* [Description of the task]: Hand back the entries below exactly.

* [Records supplied]:
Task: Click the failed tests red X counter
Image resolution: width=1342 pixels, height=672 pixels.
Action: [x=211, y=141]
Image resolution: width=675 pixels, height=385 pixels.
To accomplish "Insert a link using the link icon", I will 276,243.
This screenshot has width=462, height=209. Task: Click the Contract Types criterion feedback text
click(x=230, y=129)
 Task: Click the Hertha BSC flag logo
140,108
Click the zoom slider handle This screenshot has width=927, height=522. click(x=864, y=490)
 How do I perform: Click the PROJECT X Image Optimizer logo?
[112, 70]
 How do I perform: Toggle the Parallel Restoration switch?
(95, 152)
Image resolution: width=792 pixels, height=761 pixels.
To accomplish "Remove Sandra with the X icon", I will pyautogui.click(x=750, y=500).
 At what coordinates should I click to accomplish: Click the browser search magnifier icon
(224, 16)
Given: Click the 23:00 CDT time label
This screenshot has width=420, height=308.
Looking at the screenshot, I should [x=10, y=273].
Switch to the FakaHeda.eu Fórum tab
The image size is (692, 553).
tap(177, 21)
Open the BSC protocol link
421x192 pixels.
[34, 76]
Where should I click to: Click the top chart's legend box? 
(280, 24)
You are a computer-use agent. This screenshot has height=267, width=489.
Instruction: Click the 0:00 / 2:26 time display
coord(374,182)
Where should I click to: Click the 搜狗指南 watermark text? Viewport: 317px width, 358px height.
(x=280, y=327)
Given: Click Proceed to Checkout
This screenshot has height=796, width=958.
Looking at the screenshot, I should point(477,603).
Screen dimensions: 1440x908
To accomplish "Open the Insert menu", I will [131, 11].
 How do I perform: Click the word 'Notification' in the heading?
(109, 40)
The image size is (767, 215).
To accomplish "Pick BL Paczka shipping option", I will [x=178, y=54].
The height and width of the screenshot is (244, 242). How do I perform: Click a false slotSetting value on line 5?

* [Answer box]:
Task: Click the failed tests red X counter
Image resolution: width=1342 pixels, height=672 pixels.
Action: [x=211, y=141]
Image resolution: width=675 pixels, height=385 pixels.
To accomplish "Insert a link using the link icon", I will 276,243.
This screenshot has width=462, height=209. Task: Click the Contract Types criterion feedback text
click(x=230, y=129)
 Task: Click the Hertha BSC flag logo
140,108
Click the zoom slider handle This screenshot has width=927, height=522. click(x=864, y=490)
 How do I perform: Click the PROJECT X Image Optimizer logo?
[112, 70]
 How do I perform: Toggle the Parallel Restoration switch?
(95, 152)
Image resolution: width=792 pixels, height=761 pixels.
To accomplish "Remove Sandra with the X icon", I will pyautogui.click(x=750, y=500).
 At what coordinates should I click to accomplish: Click the browser search magnifier icon
(224, 16)
Given: Click the 23:00 CDT time label
This screenshot has width=420, height=308.
Looking at the screenshot, I should [x=10, y=273].
Switch to the FakaHeda.eu Fórum tab
The image size is (692, 553).
tap(177, 21)
Open the BSC protocol link
421x192 pixels.
[34, 76]
Where should I click to: Click the top chart's legend box? 
(280, 24)
You are a computer-use agent. This screenshot has height=267, width=489.
Instruction: Click the 0:00 / 2:26 time display
coord(374,182)
Where should I click to: Click the 搜狗指南 watermark text? Viewport: 317px width, 358px height.
(x=280, y=327)
Given: Click Proceed to Checkout
This screenshot has height=796, width=958.
Looking at the screenshot, I should point(477,603).
Screen dimensions: 1440x908
To accomplish "Open the Insert menu", I will [131, 11].
 How do I perform: Click the word 'Notification' in the heading?
(109, 40)
The image size is (767, 215).
To accomplish "Pick BL Paczka shipping option", I will [x=178, y=54].
The height and width of the screenshot is (244, 242). How do I perform: Click a false slotSetting value on line 5?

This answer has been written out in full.